Boids Simulation
Area: Web • Location: Home
complete
Keywords
Artificial Life, Chaos-Theory, Flocking Behaviour
Updated
2025-11-21
Repository
Overview
The Boids model—short for “bird-oid objects”—was introduced by Craig Reynolds in the late 1980s as a way to simulate bird-like flocking using a few very simple local rules. The idea is that what looks like coordinated group behaviour can emerge entirely from individual agents reacting only to their nearby neighbours. I found this appealing because it connects naturally to topics in dynamical systems, collective behaviour, and emergent patterns, while also matching something you can observe directly just by looking outside.
I also wanted a background for my website that reflected this interest in mathematical simulations without being overly distracting. A lightweight Boids implementation turned out to be a good fit: a subtle flock drifting behind the page, driven by a small set of rules yet producing surprisingly rich motion.
How It Works
Boids works by giving each agent (each “boid”) a simple set of behavioural rules. The boid does not know anything about the flock as a whole—it only looks at nearby neighbours and adjusts its velocity accordingly. The classical model uses three components:
- Separation – steer away from neighbours that are too close to avoid collisions.
- Alignment – adjust direction to match the average heading of nearby boids.
- Cohesion – steer towards the average position (centre of mass) of the local flock.
Each of these produces a small steering vector. The final velocity update is a weighted combination of all three, and the boid then moves forward.

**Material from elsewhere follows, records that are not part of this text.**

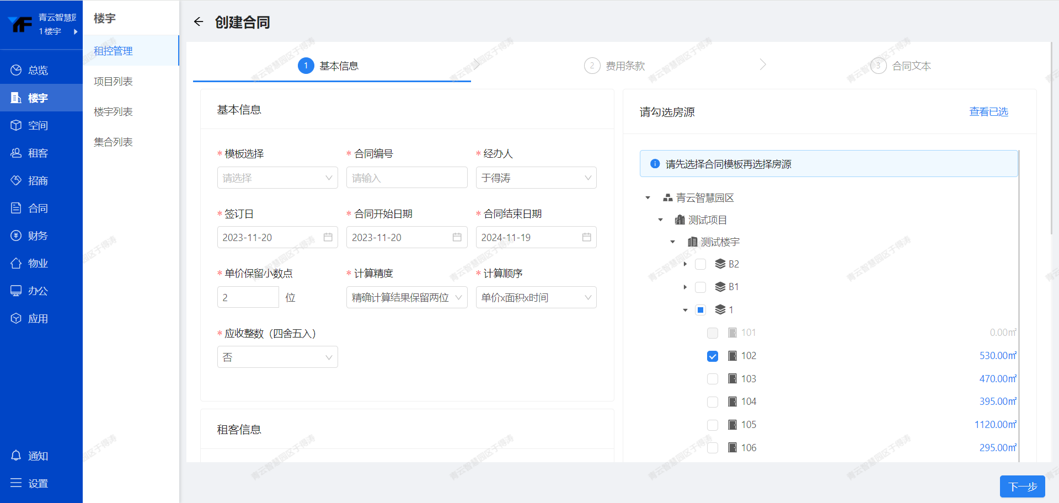Click the 招商 sidebar icon
Screen dimensions: 1059x503
(16, 180)
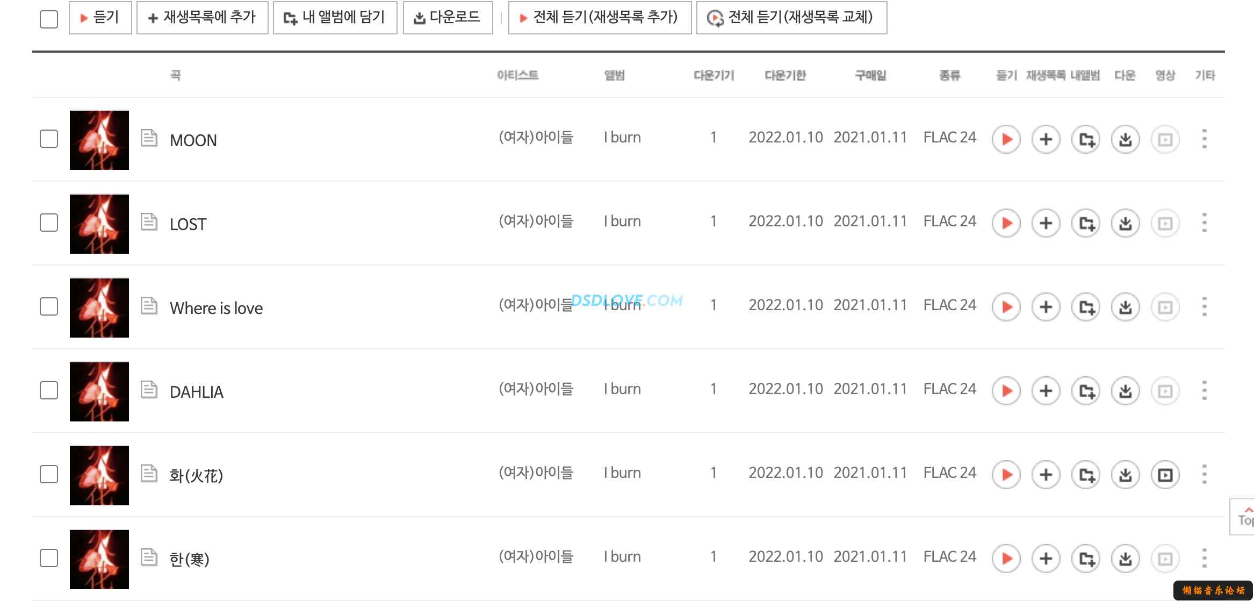Screen dimensions: 1254x601
Task: Tick the checkbox for LOST
Action: [x=49, y=223]
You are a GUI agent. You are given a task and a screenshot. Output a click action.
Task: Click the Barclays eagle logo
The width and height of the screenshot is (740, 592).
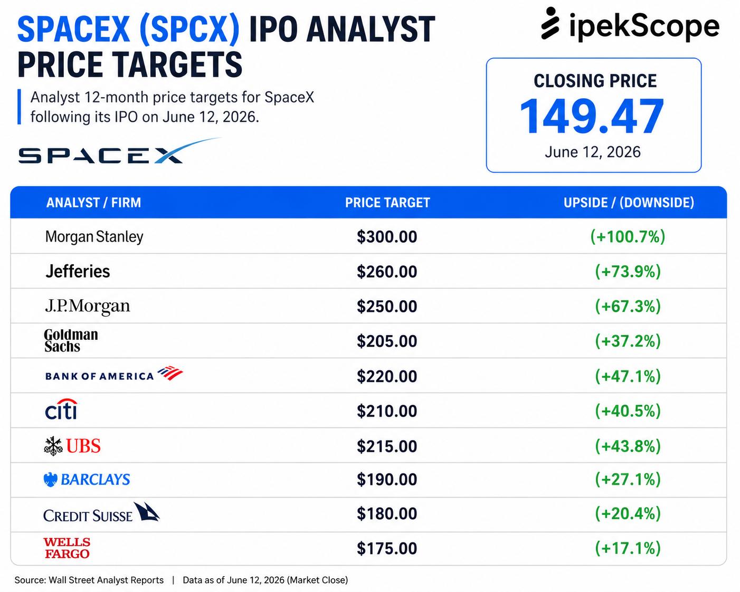(50, 480)
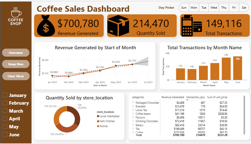Check the March slicer box
Viewport: 251px width, 144px height.
click(x=5, y=111)
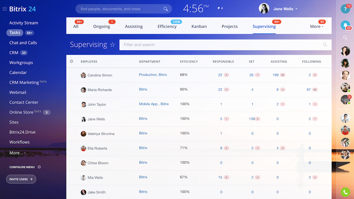Switch to the Efficiency tab
The image size is (354, 199).
(167, 26)
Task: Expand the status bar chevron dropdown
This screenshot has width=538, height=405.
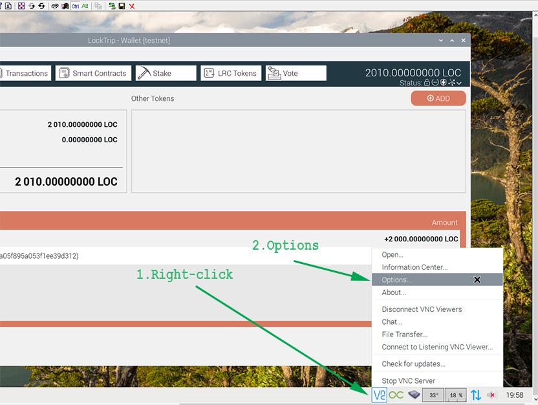Action: 459,83
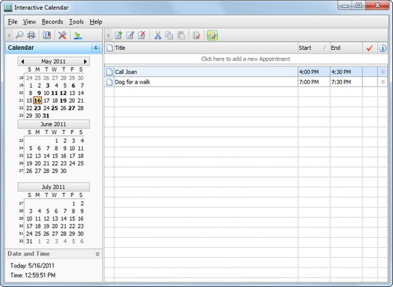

Although each rule is simple and purely local, their interaction produces the characteristic large-scale patterns of flocking— groups forming, splitting, turning, and reuniting.
Extensions
This Boids engine is designed to be easy to tweak. Future extensions I’m considering include:
- Changing colours or behaviour based on the current page or section.
- Adding mouse interaction so the flock gently avoids or follows the cursor.
- Experimenting with different boundary conditions and obstacle avoidance.
Because the code is small and self-contained, it also serves as a fun sandbox for experimenting with ideas from dynamical systems and collective behaviour.
References
- Craig Reynolds, “Flocks, Herds, and Schools: A Distributed Behavioral Model,” ACM SIGGRAPH, 1987.
- Ichiro Aoki, “A Simulation Study on the Schooling Mechanism in Fish,” Nippon Suisan Gakkaishi, 1982.
- Wikipedia contributors, “Boids,” Wikipedia, The Free Encyclopedia.